The scope of services to be provided in the CBRE study will be outlined during Tuesday’s presentation.


But before CBRE takes the first step in the long overdue effort to figure out how to maximize use and revenues for County properties while minimizing losses and maintenance costs, the BOCC is being asked to approve a proposal to spend $400,000 to renovate a County-owned building and hand it over to a private organization to use and manage under a long-term no-cost or low-cost lease. Item 8B2 is pre-set at 10:30 a.m. seeking approval for a public-private partnership to convert the long-vacant Golden Gate Building into a community learning center.


NOTE TO BOCC: Public-private partnership means the public pays for the project and private entities control it.


The Agenda summary contains no details, contracts or commitments. A purported anonymous donor is supposedly willing to contribute $120,000 toward the project, conditioned on the County paying three times as much and then allowing a private non-profit to occupy and manage the building. It’s not clear whether the proposal is for renovation or restoration – two entirely different construction concepts. In either case, the projected cost seems woefully underestimated, and there are no proposals to support the projections.


Staff acknowledges the CBRE study is just getting underway, but argues that this project is so important to the Golden Gate community that taxpayers should be willing to foot the bill to get the project going, even though the CBRE study might find the plan to be fiscally unwise.


Another pre-set presentation is Item 8B4, approval of the audit of the Business Development Board for the fiscal year which ended September 30, 2014. The audit is long overdue, apparently having taken longer than anticipated because it was the first time the BDB has had a full audit, despite the fact that millions of public dollars have been poured into the BDB over the last few years. The amount of public money dumped into the BDB has been significantly reduced but is still a questionable expenditure.
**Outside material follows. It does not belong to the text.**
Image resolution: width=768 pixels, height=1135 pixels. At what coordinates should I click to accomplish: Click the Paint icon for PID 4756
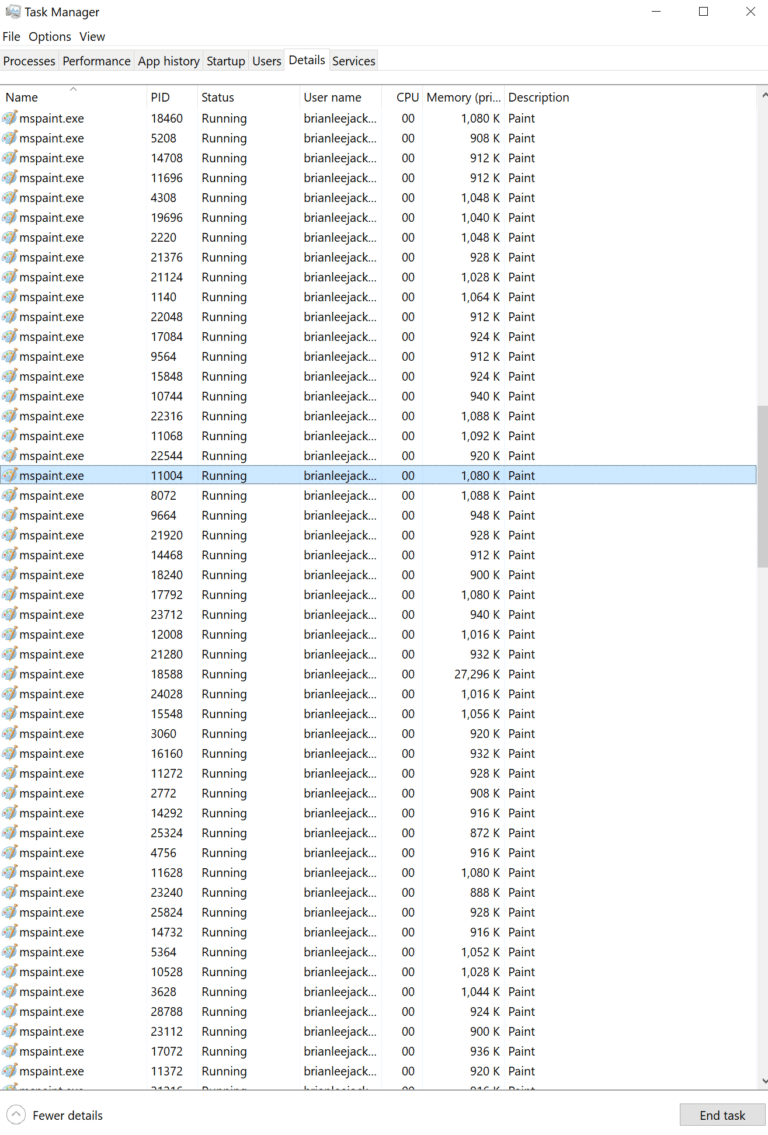pos(10,853)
Taxpayers have only another year left to finance the BDB, which spends a lot of money on stupid stuff like a weekly full-page ad in the Stuart News that is more a PR vehicle for the BDB and the Chambers of Commerce than an economic development tool.


On the heels of a Community Redevelopment Agency workshop to be held at the Blake Library beginning at 5:00 p.m. on Monday, the BOCC is scheduled to consider spending more than $10,000 on an LED changing-message sign in front of the Rio Civic Center (which will presumably be considered by CBRE in recommending whether to keep or dispose of various County-owned properties). A cursory reading of state law authorizing creation of CRAs confirms that this is not the type of expenditure contemplated by a statute aimed at eliminating neighborhood blight.


CRAs are no strangers to spending public money on stupid stuff. A project may be desirable to neighborhood residents or business owners who benefit directly from publicly financed amenities. But taxpayers who travel over crumbling infrastructure, who can’t find affordable housing or who live outside a CRA and can’t get their roads paved may not agree that it’s smart to spend public dollars on a lighted sign or expensive landscaping of a road that nobody uses.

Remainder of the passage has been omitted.